Welcome to what will surely be the first of many smaller reviews designed just for readers of the Film Sack site. The movies covered in these small reviews are films that are fresh in theaters, other stuff we find online, and movies that will probably never be covered on the Film Sack podcast.
I’m always looking for science fiction, even the crappy stuff. It seems like more and more, we have less and less coming to theaters every year, so I tend to savor whatever I can get my hands on.
Enter 2009’s, “Pandorum”. Being a huge fan of both Dennis Quaid and Ben Foster (especially Foster…that guy does great work in everything he’s hired on), I figured this movie might just be what my sad little ScFi missing heart could use.
Did it work out? Sort of. It’s kind of garbage on a bunch of levels, but also sports a pretty sweet look and tone. The acting is earnest, with the notable exception of Antje Traue, who does her best to imitate Jean Claude Van Damme for most of the 1 hour and 48 minute running time.

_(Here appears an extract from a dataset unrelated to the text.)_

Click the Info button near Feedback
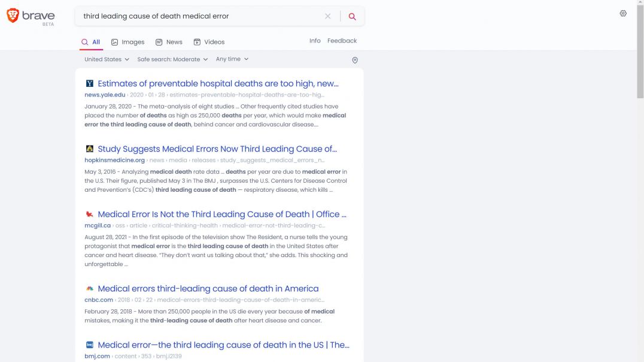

You know what? These reviews will never be about all the traditional elements such as plot, acting, and all that poop. These Film Sack reviews will be about the things we as Film Sackers want in our movies. Great deaths, cheesy lines, crummy special effects, and weird connections to other films and people. With that in mind, lets see how it held up to our admittedly loose standards.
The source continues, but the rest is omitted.